[Data on locating visible targets]
▼▼▼

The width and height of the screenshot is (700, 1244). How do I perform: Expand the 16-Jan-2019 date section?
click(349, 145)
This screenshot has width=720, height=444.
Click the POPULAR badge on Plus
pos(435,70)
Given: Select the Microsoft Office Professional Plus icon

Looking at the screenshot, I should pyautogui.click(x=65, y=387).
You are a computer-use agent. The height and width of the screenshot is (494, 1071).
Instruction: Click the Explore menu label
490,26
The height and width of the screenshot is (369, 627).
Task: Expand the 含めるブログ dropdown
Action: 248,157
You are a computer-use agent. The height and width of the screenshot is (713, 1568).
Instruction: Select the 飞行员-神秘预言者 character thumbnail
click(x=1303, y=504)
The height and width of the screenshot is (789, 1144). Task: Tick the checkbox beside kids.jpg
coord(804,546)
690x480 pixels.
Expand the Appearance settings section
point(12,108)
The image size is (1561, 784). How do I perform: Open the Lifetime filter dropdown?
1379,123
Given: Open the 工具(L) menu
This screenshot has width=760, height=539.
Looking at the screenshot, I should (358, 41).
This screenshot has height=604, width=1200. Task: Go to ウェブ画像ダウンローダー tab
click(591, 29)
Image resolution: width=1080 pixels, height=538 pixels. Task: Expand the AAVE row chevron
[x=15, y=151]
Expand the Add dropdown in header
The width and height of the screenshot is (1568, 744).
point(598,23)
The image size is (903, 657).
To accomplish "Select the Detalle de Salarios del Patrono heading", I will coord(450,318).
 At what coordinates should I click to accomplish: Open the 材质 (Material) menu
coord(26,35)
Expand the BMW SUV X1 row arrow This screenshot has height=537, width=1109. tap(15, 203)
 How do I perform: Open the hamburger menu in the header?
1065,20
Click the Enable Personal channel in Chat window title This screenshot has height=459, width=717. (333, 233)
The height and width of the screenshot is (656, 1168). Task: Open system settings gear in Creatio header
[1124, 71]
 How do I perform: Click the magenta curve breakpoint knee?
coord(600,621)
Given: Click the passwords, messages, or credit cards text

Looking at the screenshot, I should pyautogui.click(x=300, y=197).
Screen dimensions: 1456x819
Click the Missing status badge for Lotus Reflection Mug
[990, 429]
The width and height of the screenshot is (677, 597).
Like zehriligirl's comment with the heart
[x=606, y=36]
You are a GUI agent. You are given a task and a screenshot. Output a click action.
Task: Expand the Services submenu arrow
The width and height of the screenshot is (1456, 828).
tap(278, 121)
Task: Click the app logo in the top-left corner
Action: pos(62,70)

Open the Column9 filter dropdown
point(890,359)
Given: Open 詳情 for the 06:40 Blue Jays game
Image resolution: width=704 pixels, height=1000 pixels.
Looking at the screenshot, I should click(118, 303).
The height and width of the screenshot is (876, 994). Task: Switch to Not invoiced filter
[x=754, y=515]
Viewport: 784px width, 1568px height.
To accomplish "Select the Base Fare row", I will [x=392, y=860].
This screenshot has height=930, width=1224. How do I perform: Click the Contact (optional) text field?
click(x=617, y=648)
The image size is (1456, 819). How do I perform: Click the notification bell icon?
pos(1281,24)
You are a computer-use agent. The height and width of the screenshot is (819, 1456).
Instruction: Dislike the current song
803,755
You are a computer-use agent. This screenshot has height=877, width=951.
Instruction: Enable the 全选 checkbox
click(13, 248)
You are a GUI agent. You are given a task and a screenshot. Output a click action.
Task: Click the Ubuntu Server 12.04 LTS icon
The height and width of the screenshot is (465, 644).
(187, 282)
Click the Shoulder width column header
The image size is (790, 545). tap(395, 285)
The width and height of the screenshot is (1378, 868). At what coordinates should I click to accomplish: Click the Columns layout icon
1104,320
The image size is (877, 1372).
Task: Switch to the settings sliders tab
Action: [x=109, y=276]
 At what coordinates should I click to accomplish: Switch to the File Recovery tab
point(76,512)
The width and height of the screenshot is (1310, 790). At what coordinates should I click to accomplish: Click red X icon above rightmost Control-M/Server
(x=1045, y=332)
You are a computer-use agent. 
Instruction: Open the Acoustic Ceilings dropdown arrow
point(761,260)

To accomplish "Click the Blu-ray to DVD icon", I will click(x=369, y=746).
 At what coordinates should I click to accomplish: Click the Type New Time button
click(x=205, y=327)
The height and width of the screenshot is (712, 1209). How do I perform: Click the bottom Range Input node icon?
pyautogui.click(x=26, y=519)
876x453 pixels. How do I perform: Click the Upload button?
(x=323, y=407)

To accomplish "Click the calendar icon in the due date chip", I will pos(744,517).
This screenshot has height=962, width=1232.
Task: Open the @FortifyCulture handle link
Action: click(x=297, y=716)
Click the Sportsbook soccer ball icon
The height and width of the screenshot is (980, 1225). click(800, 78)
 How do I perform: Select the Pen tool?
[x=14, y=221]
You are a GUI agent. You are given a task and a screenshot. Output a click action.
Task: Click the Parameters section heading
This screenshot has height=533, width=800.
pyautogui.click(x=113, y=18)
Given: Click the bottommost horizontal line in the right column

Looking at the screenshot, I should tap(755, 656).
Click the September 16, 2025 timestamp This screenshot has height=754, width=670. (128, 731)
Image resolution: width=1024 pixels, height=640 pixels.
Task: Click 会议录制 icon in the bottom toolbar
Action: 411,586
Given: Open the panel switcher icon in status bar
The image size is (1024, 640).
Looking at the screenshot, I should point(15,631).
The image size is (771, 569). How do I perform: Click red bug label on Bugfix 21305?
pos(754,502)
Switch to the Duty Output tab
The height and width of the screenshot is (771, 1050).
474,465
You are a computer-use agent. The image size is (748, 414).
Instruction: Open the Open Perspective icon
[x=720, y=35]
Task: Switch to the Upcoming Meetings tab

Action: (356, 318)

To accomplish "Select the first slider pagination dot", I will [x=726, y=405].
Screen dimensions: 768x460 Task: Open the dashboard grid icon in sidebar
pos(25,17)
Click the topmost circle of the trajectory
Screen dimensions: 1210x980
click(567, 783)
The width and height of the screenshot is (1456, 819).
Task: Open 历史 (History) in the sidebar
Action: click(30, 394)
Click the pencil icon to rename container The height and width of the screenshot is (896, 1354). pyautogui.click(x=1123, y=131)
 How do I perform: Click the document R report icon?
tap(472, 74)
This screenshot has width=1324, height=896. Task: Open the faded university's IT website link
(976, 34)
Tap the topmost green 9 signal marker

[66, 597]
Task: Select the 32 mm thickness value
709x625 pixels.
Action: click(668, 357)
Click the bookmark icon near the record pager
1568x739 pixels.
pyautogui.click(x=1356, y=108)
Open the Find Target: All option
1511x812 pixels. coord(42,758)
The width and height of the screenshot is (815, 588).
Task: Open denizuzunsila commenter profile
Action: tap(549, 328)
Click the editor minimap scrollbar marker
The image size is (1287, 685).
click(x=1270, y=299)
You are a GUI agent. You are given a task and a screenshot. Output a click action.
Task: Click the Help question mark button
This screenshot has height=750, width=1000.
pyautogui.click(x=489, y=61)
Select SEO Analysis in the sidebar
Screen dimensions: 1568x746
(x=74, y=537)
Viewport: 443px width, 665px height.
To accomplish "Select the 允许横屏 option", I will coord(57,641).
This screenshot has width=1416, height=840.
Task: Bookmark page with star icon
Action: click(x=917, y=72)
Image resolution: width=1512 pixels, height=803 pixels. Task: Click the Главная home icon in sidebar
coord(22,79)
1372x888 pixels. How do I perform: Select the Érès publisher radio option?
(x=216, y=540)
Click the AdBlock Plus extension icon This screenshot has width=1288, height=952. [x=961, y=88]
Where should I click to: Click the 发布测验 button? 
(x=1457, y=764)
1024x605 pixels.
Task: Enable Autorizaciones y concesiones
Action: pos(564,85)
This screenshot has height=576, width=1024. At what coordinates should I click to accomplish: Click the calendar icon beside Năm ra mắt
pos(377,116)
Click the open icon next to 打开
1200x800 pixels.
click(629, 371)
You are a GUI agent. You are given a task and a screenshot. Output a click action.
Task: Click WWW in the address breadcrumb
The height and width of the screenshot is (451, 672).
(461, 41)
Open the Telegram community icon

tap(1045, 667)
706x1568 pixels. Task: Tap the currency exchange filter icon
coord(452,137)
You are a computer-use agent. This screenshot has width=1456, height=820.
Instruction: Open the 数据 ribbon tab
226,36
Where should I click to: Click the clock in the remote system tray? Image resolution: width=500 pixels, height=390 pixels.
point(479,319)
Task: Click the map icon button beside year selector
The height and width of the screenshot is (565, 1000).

▲▲▲

* [Written instruction]
In the stretch from the line containing "The height and width of the screenshot is (712, 1209)." through the line containing "[x=14, y=221]", swap every occurrence of "How do I perform" for "How can I carry out" and reproduce those lines with nothing else changed.

* [Solution for this exercise]
The height and width of the screenshot is (712, 1209). How can I carry out: Click the bottom Range Input node icon?
pyautogui.click(x=26, y=519)
876x453 pixels. How can I carry out: Click the Upload button?
(x=323, y=407)

To accomplish "Click the calendar icon in the due date chip", I will pos(744,517).
This screenshot has height=962, width=1232.
Task: Open the @FortifyCulture handle link
Action: click(x=297, y=716)
Click the Sportsbook soccer ball icon
The height and width of the screenshot is (980, 1225). click(800, 78)
 How can I carry out: Select the Pen tool?
[x=14, y=221]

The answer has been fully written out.